In 1980, at the age of twenty-eight, Fields was elected to the U.S. House on the coattails of President Ronald Reagan's electoral victory. He narrowly defeated 8th District incumbent Bob Eckhardt, a seven-term Democrat, by only 4,900 votes to become the first Republican to represent what is now the 8th in 83 years. After the 1980 census, most of the 8th's more Democratic areas were cut out, and Fields was reelected seven more times without serious difficulty.

When the Republican Party assumed majority control of the House of Representatives in the 1994 elections, Fields was elected chairman of the Subcommittee on Telecommunications and Finance of the House Committee on Commerce. In that role, he was one of the principal authors of the Private Securities Litigation Reform Act, the National Securities Markets Improvement Act of 1996, and the Telecommunications Act of 1996.

1993 special Senate election
In 1993, Fields joined a field of 24 candidates in a special election for the U.S. Senate seat vacated by Lloyd Bentsen, when Bentsen was appointed by U.S. President Bill Clinton as the secretary of the treasury. However, Fields failed to win enough votes to advance to a runoff election.

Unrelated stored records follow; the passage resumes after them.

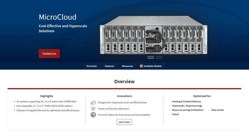Click the checkmark beside Hosting & Content Delivery
The image size is (249, 132).
tap(170, 101)
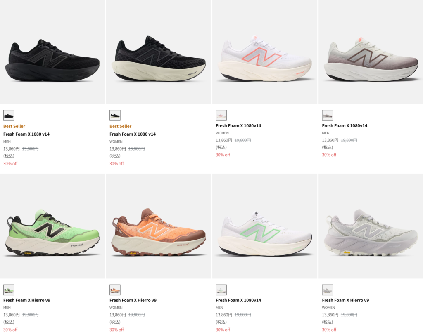Pick the white-green 1080v14 color swatch
423x332 pixels.
click(221, 290)
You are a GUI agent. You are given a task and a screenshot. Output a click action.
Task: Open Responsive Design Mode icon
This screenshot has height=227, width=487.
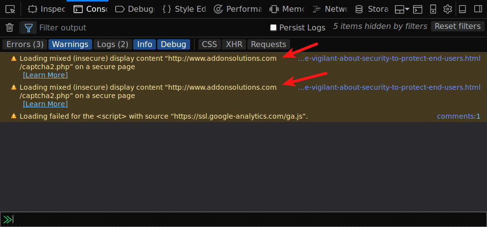[x=433, y=9]
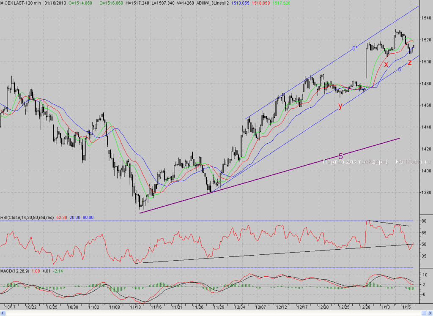Click the blue 6* upper channel label
Image resolution: width=433 pixels, height=316 pixels.
click(355, 49)
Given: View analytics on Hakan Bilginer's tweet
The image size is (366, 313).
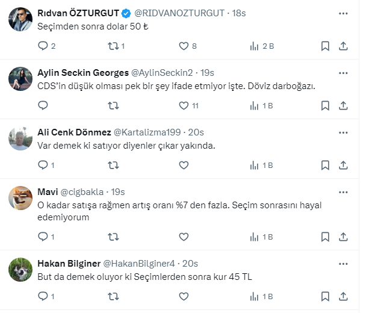Looking at the screenshot, I should (253, 296).
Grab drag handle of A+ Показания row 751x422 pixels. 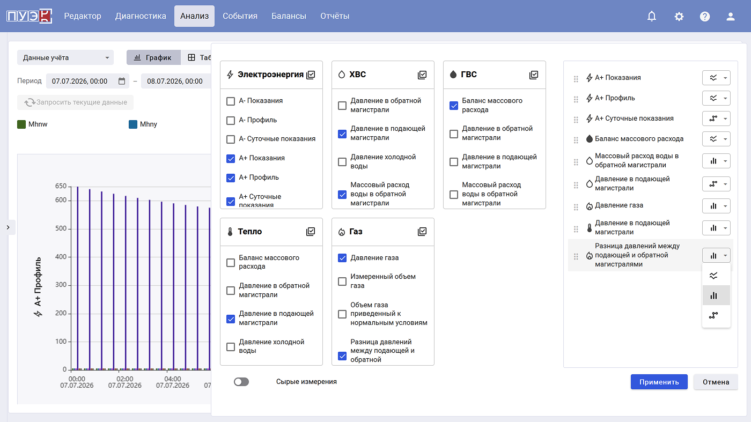point(576,78)
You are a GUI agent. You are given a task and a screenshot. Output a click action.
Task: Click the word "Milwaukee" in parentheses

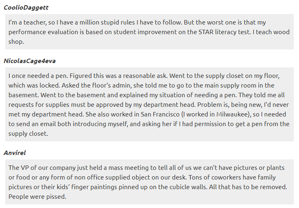click(x=233, y=114)
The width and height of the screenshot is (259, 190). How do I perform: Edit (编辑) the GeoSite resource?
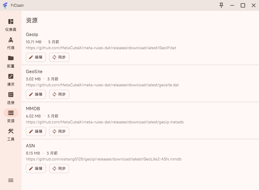coord(36,94)
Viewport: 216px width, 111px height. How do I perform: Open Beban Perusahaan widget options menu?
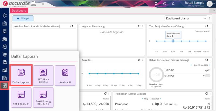[x=210, y=60]
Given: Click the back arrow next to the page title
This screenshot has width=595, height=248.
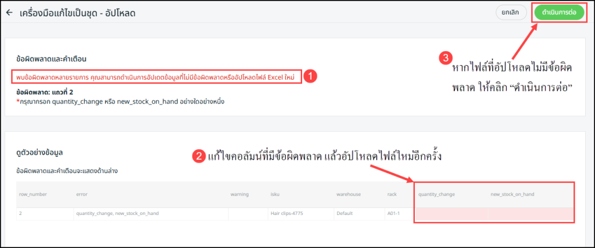Looking at the screenshot, I should pyautogui.click(x=9, y=12).
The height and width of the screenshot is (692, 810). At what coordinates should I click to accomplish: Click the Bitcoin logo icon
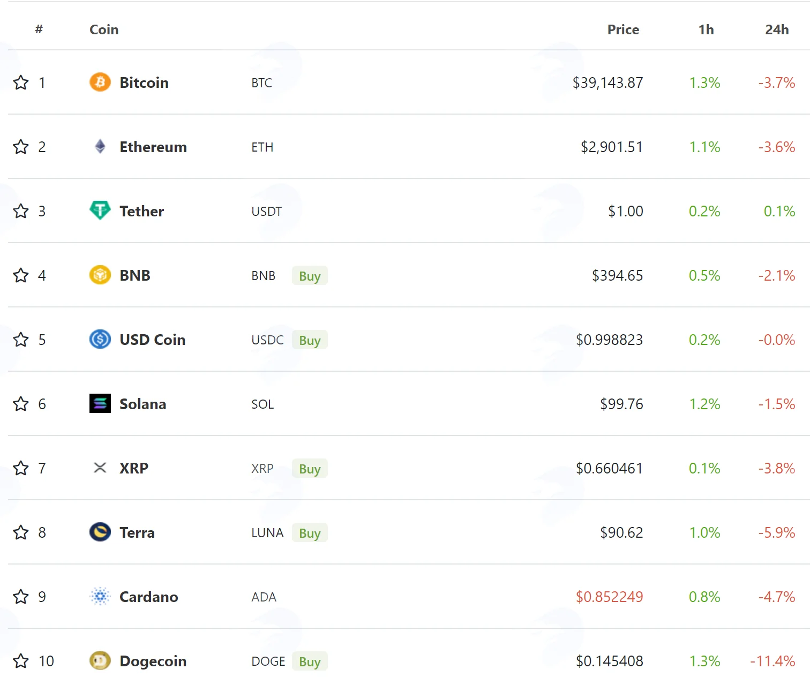[100, 82]
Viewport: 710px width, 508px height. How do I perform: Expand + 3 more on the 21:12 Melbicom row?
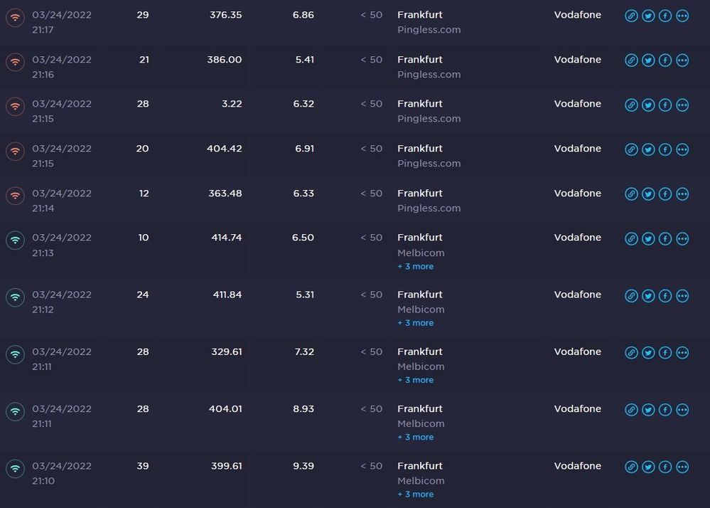416,322
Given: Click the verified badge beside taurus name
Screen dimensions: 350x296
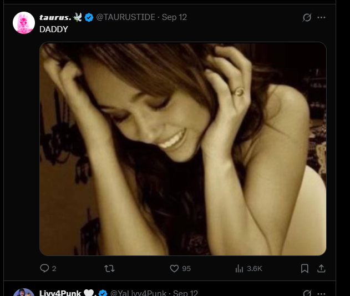Looking at the screenshot, I should tap(89, 17).
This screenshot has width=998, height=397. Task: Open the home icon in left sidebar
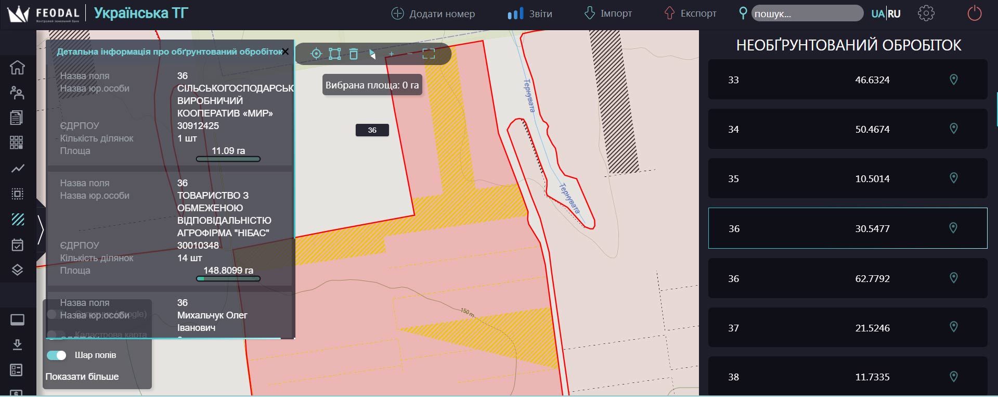[17, 68]
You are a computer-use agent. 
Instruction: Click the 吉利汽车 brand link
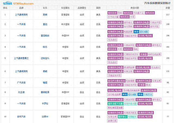click(x=21, y=116)
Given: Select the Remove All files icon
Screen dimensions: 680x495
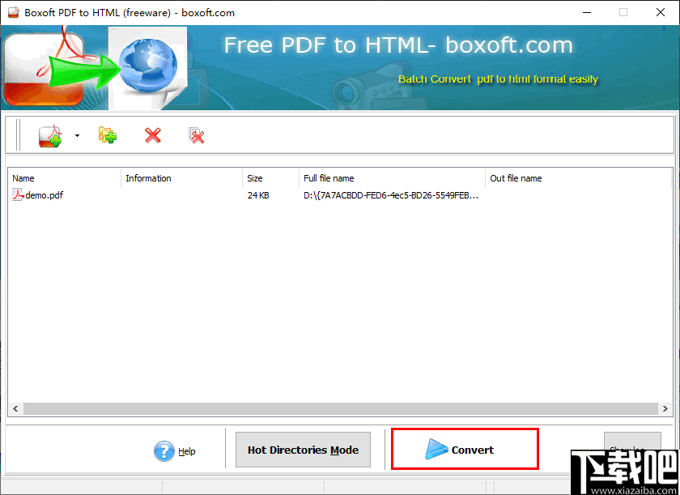Looking at the screenshot, I should coord(197,135).
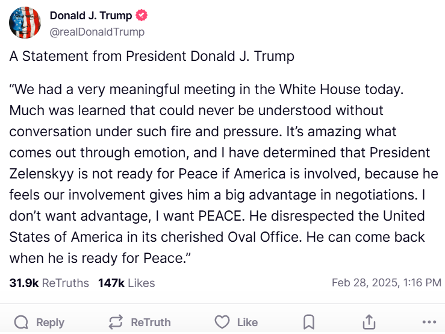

In the Senate race, Fields divided the anti-abortion vote with fellow U.S. Representative Joe Barton. The Fields-Barton split propelled State Treasurer Kay Bailey Hutchison, who supported the United States Supreme Court Roe v. Wade abortion decision, into the runoff with appointed incumbent Democratic Senator Robert Krueger. Two former governors divided their support between Fields and Barton. John B. Connally Jr. supported Fields, in part because Connally was from Houston.  Bill Clements endorsed Barton, whose home in Ennis is not far from Clements' home in Dallas.

Post-congressional career
Fields did not run for reelection to the 106th Congress in 1996. Instead, he started two companies, the 21st Century Group, Inc., a government relations firm based in Washington, D.C., and Texana Global, Inc., an international trade corporation headquartered in Texas. He has served on various corporate and charitable boards. In 2004, the U.S. Post Office in Kingwood was renamed the "Congressman Jack Fields Post Office" in Fields' honor.

He joined Insperity as a director in January 1997. His total compensation for this role in 2009 was $120,746.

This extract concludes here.